Noralou P. Roos, Evelyn Forget, Randy Walld and Leonard MacWilliam

From the Manitoba Centre for Health Policy (Roos, Walld, MacWilliam); and the Department of Community Health Sciences (Forget, Roos), University of Manitoba, Winnipeg, Man.

Correspondence to: Dr. Noralou Roos, Manitoba Centre for Health Policy, University of Manitoba, 408-727 McDermot Ave., Winnipeg MB R3C 3P5; fax 204 789-3910; Noralou_Roos{at}cpe.umanitoba.ca

Background: Many argue that "free" medical care leads to unnecessary use of health resources. Evidence suggests that user fees do discourage physician use, at least by those of low socioeconomic status. In this study, we compare health care utilization and health among socioeconomic groups to determine whether people of low socioeconomic status see physicians more than would be expected given their health status.

Methods: We examined the use of health care services (physicians and hospitals) by residents of Winnipeg, Manitoba, in 1999. The cost of physician services was drawn directly from the claims filed, and the cost of hospital services was estimated using the Case Mix Group and Day Procedure Group methods linked to resource intensity weights and Manitoba hospital costs. We used neighbourhood indicators of socioeconomic status from the 1996 census and measured health status by examining rates of premature mortality, acute myocardial infarction, hip fracture (1995–1999) and diabetes (1999). Using these measures, we compared health status and health care use of residents living in areas with low average household incomes with those living in areas with high average household incomes. All rates were age- and sex-adjusted across the groups.

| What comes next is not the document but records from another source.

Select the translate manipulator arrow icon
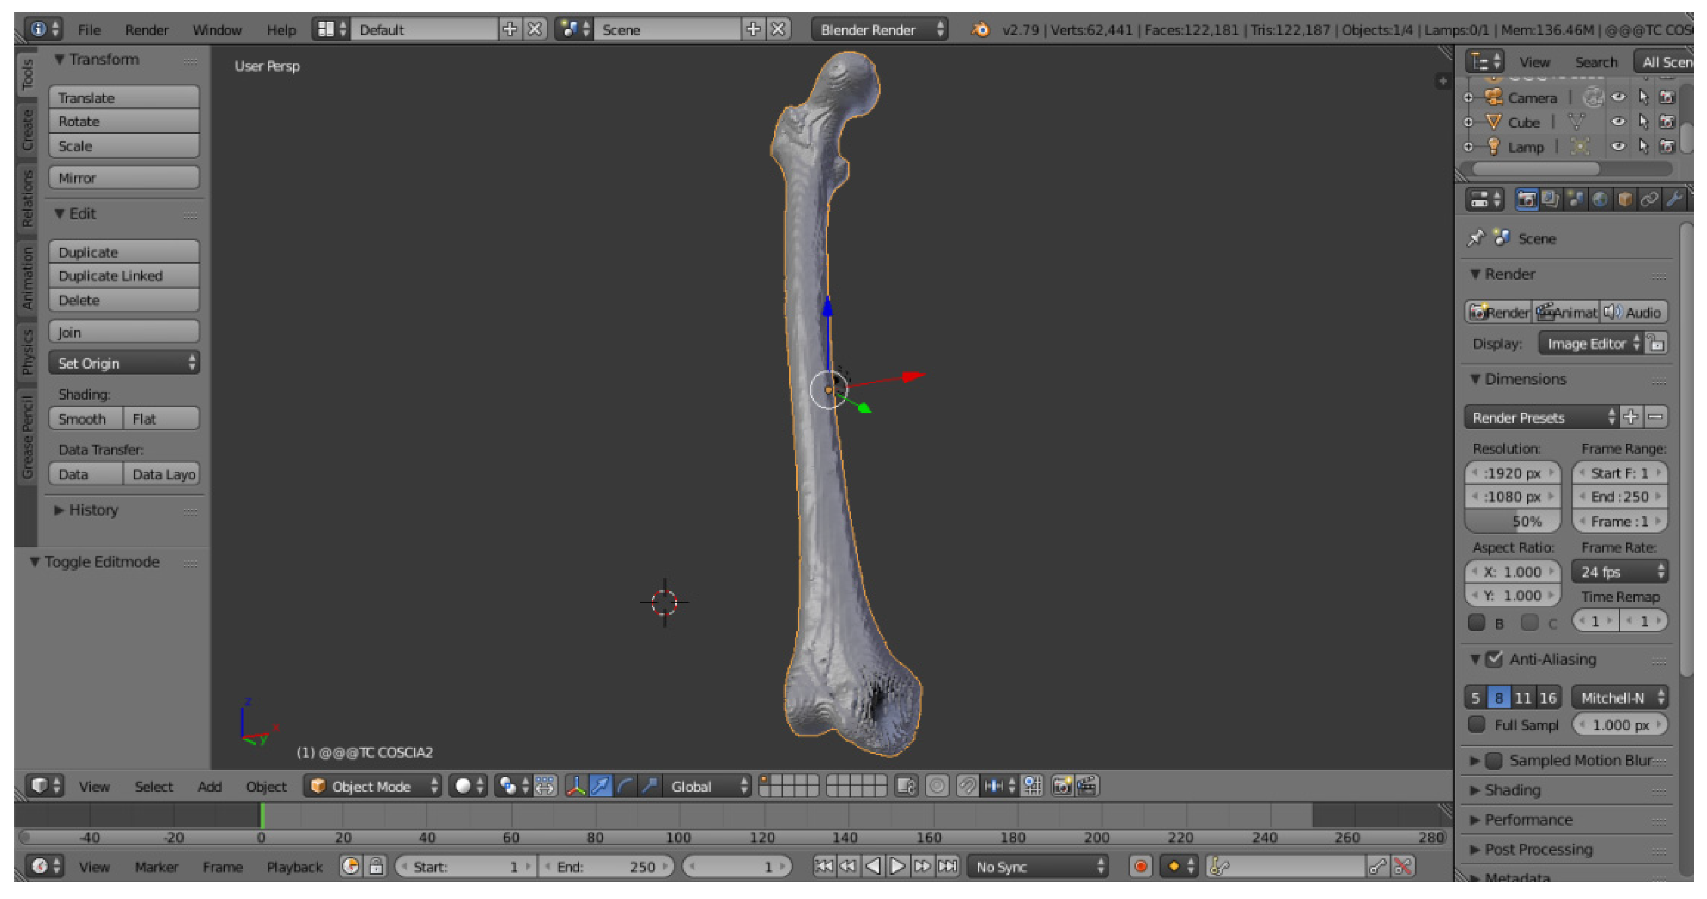Screen dimensions: 1707x899 click(x=600, y=786)
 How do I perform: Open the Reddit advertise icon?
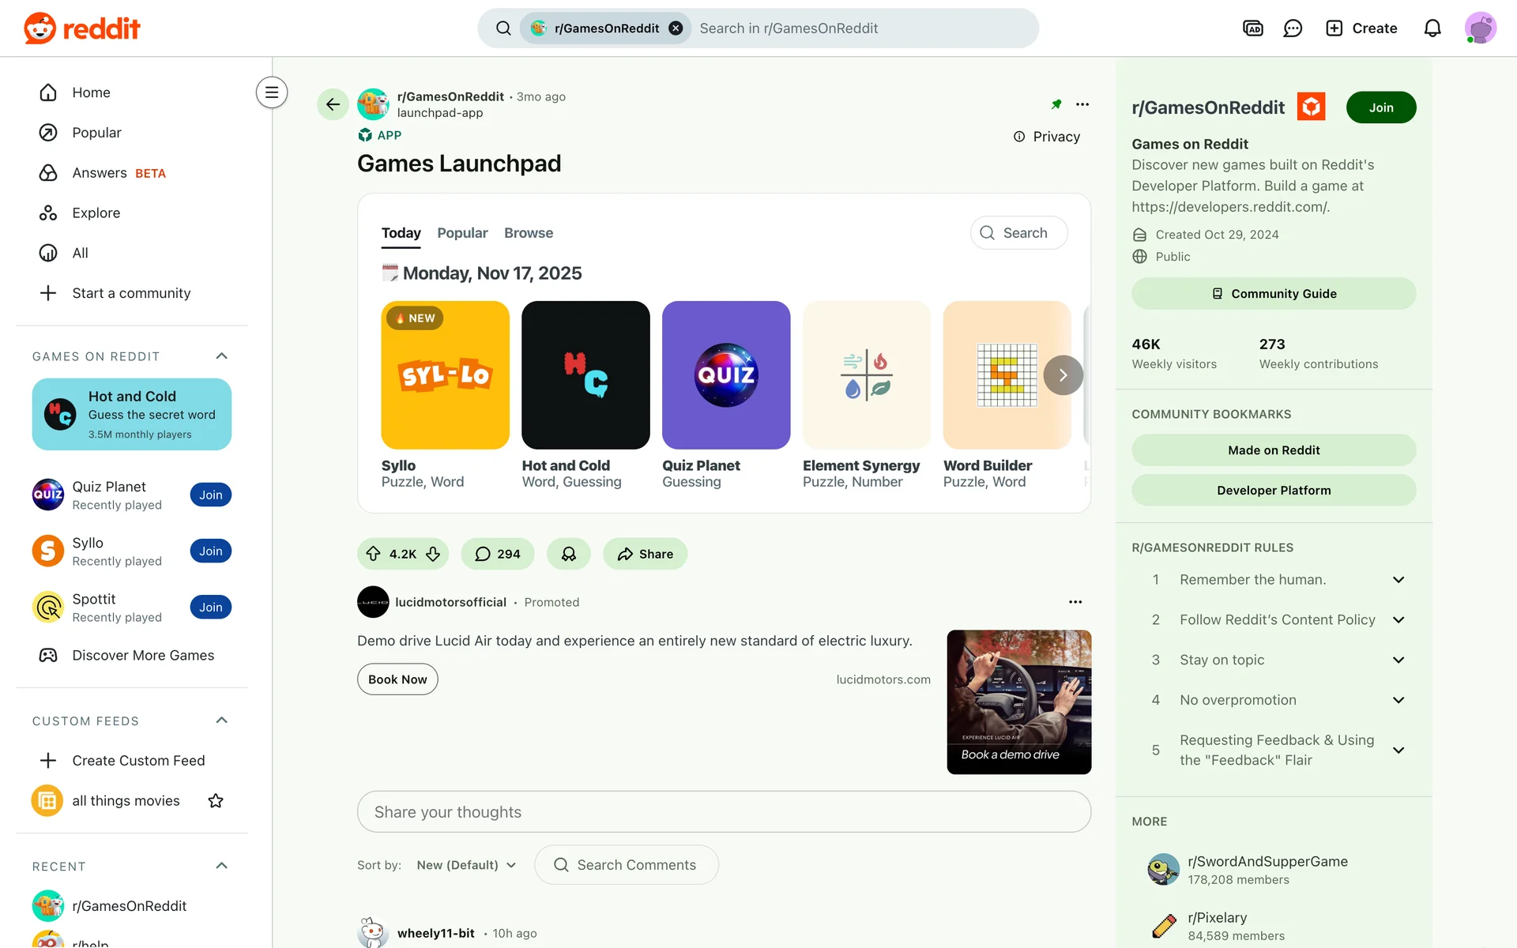click(1253, 28)
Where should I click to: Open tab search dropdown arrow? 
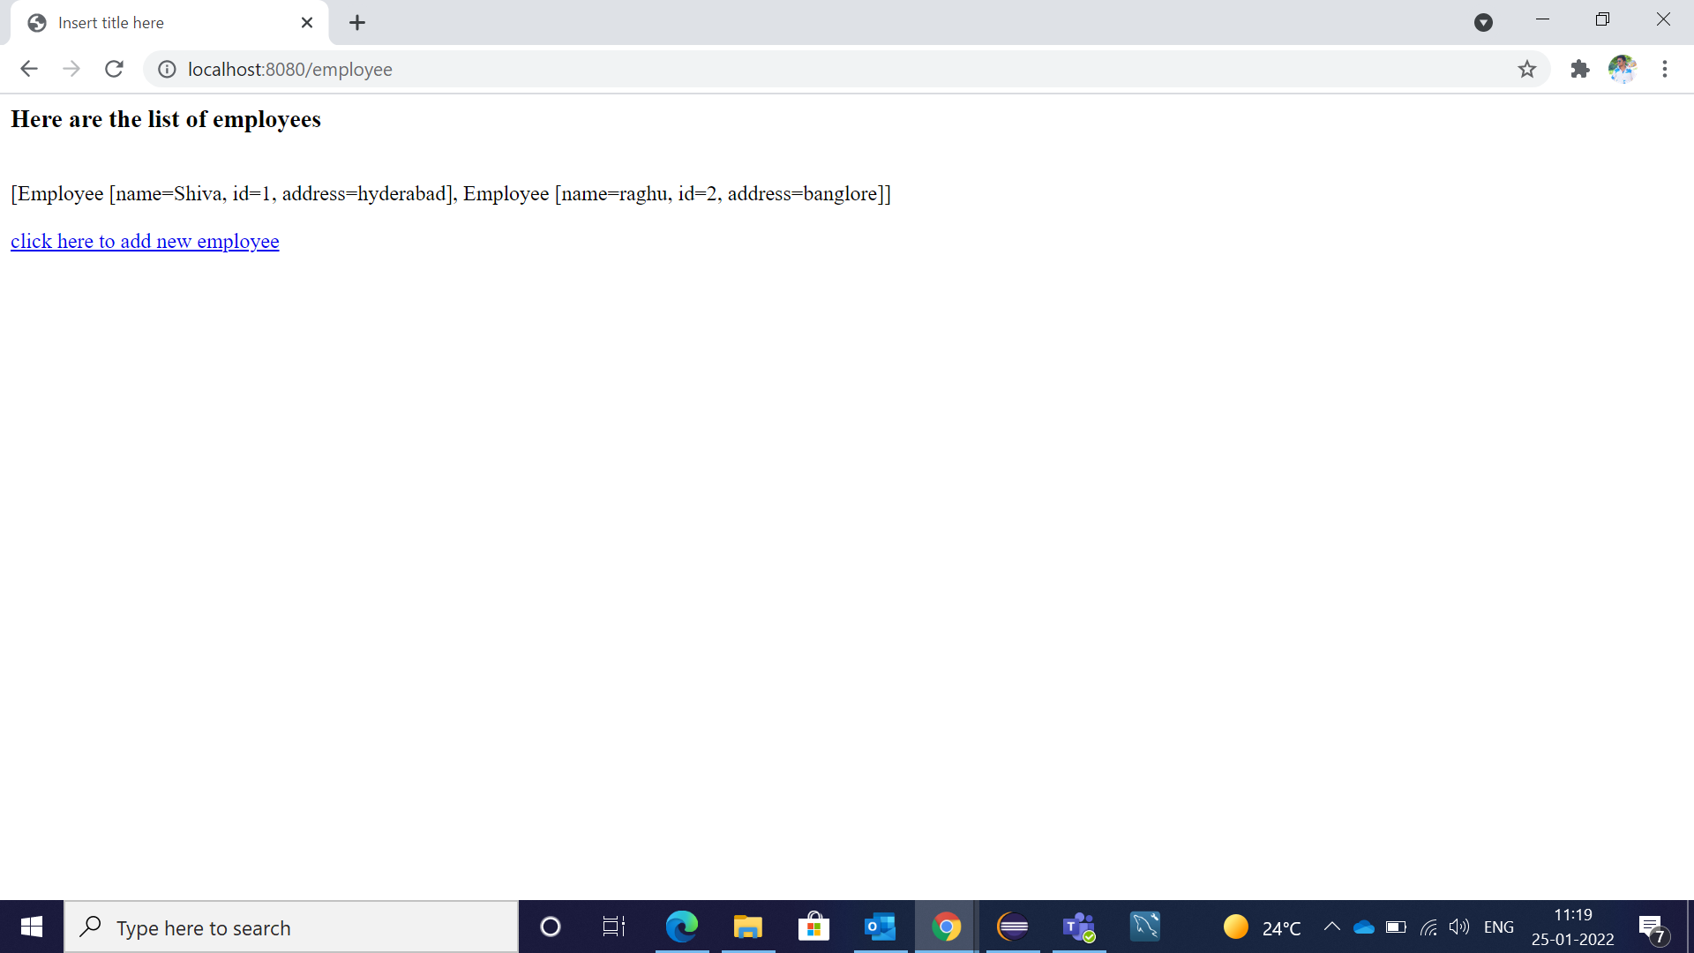[1483, 23]
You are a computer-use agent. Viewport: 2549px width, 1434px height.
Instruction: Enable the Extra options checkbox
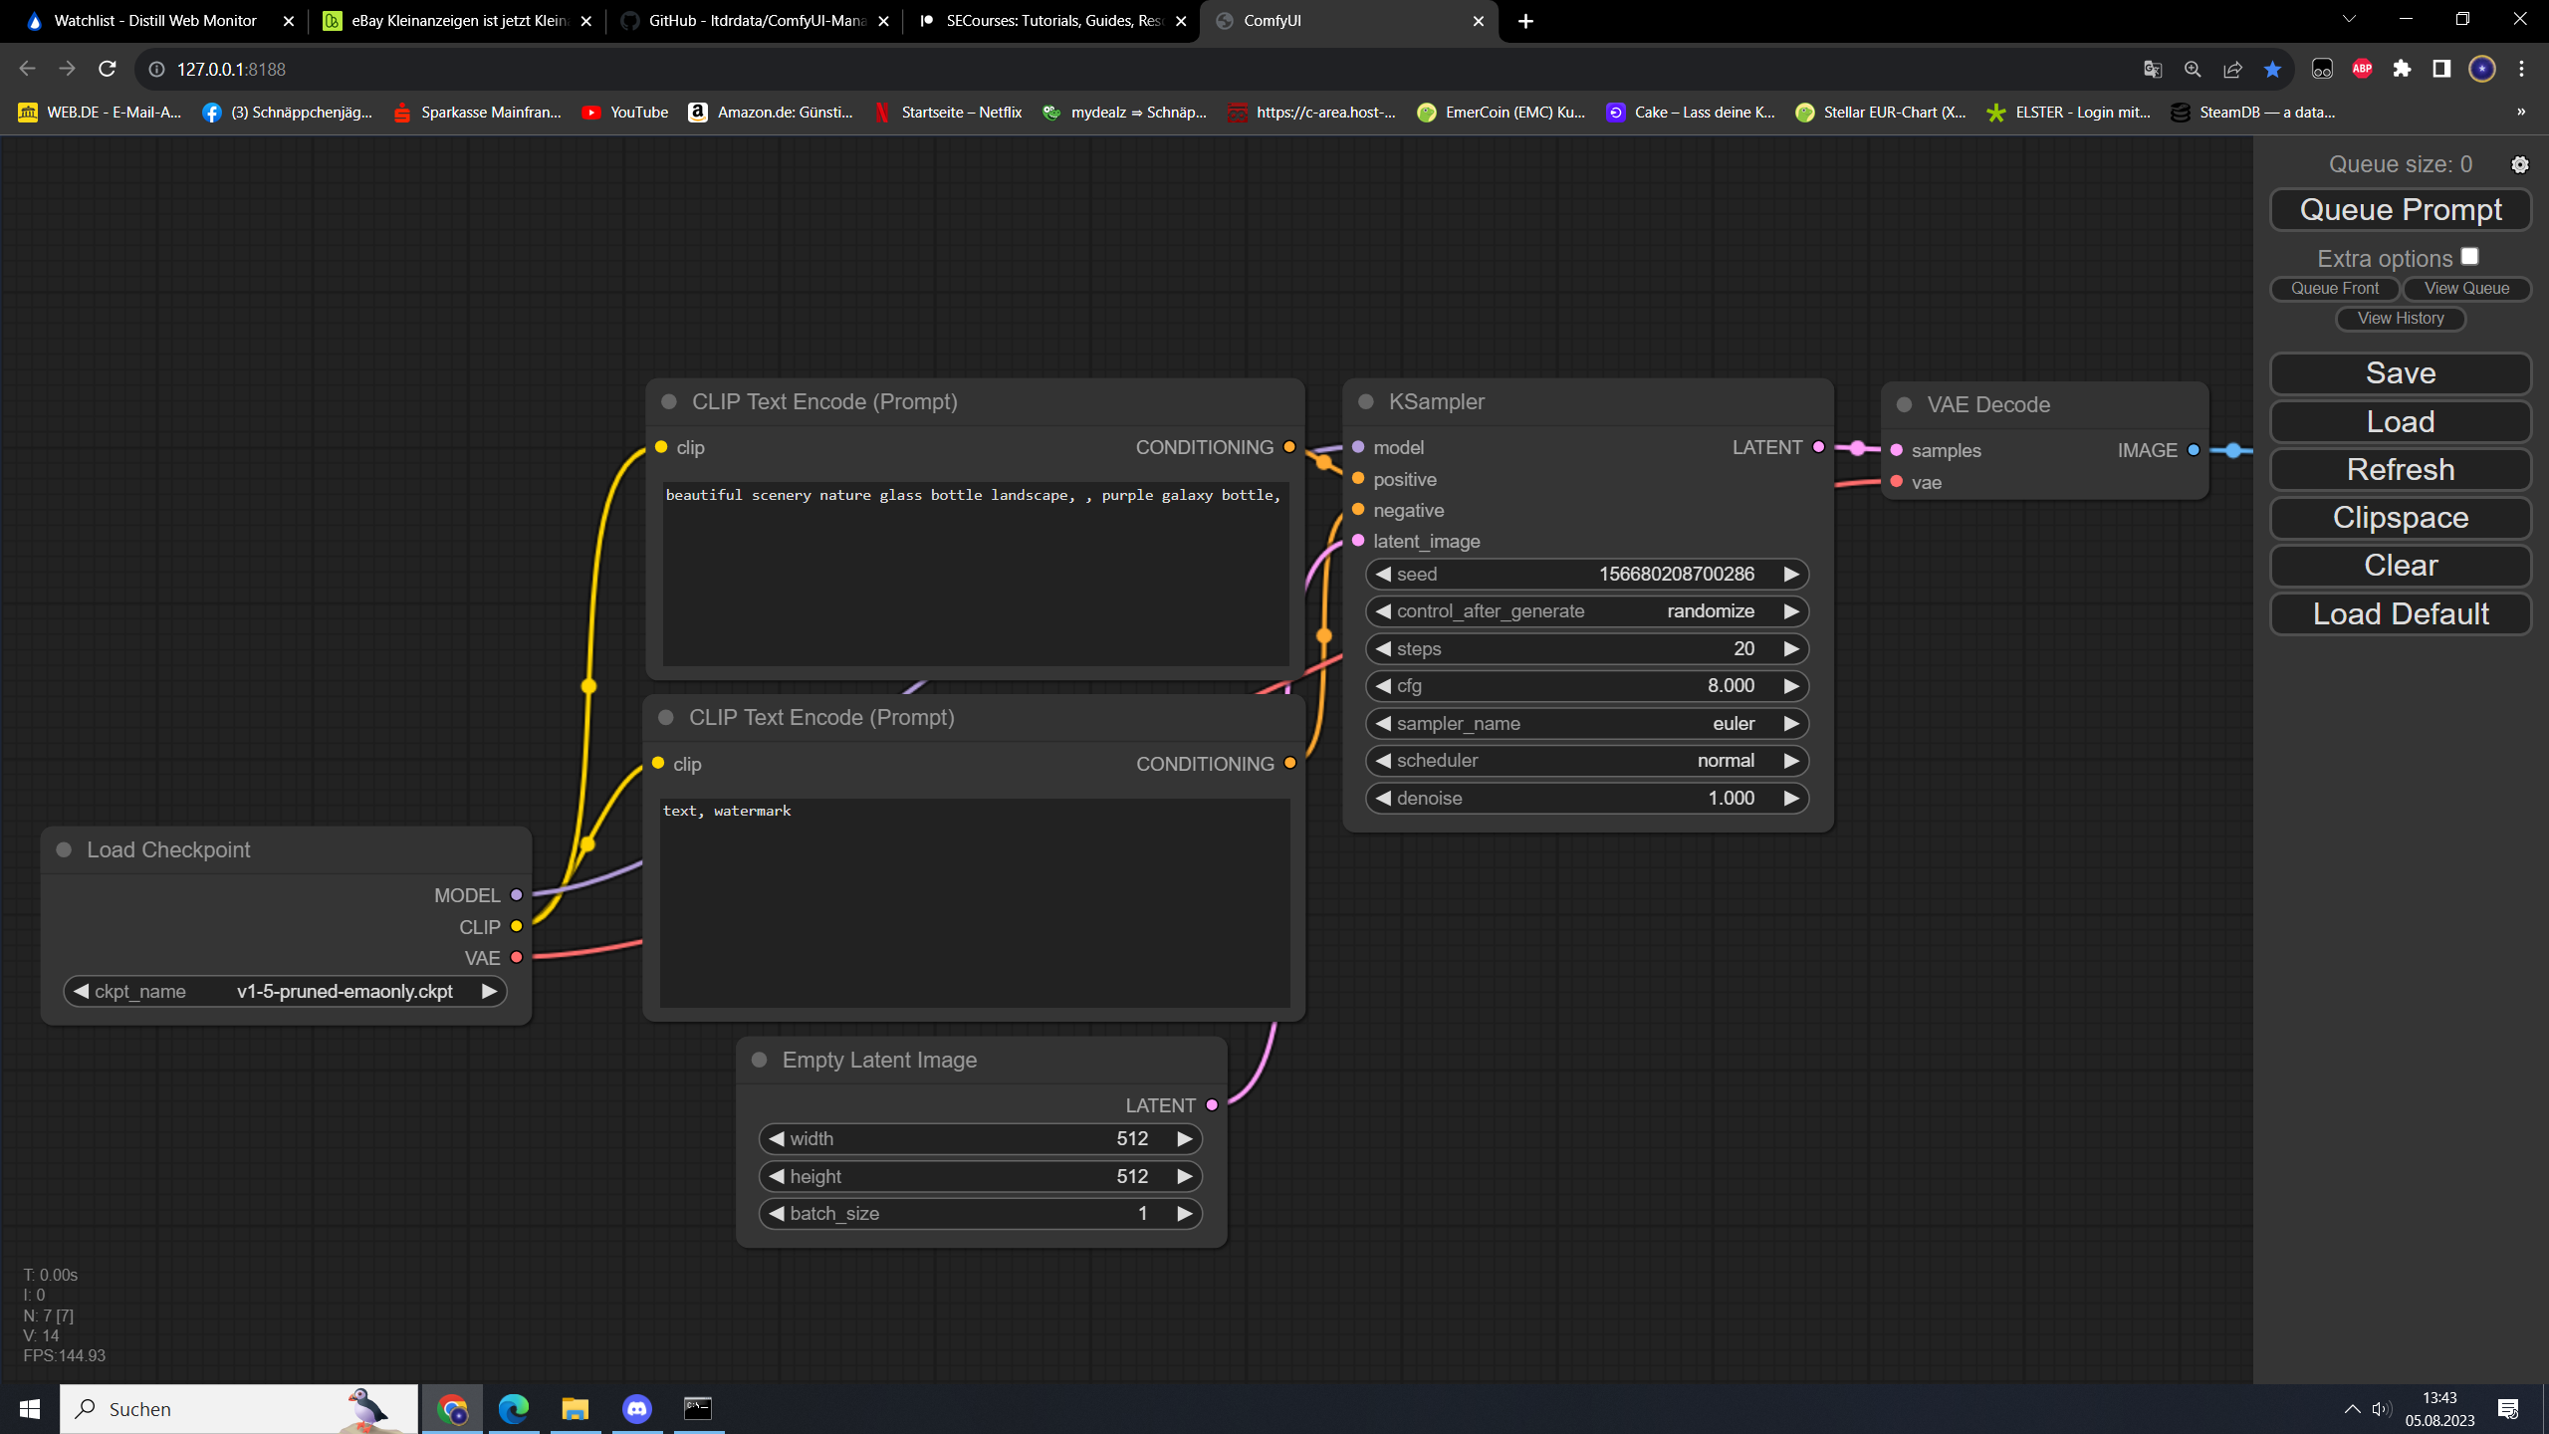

Results: The province spent 44% more providing hospital and physician services to residents of Winnipeg neighbourhoods with the lowest household incomes ($820/person annually v. $596/person for residents of the neighbourhoods with highest household incomes). However, expenditures were strongly related to health status. The 70% of the population on which the province spends 10% of its health care dollars scored well on all health indicators, and the 10% of the population on which 74% of the dollars are spent scored poorly. In each expenditure group, those with lower socioeconomic status had poorer health. In the highest expenditure group, those with lowest socioeconomic status had 82% higher premature mortality rates (23.0 v. 12.6 per 100 000 population) and 53% higher hip fracture rates (5.5 v. 3.6 per 100 000 population) than those with the highest socioeconomic status. Despite their poorer health, in each expenditure group, residents of the neighbourhoods with the lowest household incomes incurred physician expenditures that were similar to those of residents of wealthier neighbourhoods.

Interpretation: Most people use little health care; high-cost users are a small group of very sick people drawn from all neighbourhoods and all income groups. People living in areas with low average household incomes use fewer physician services than might be expected, despite their poor health status.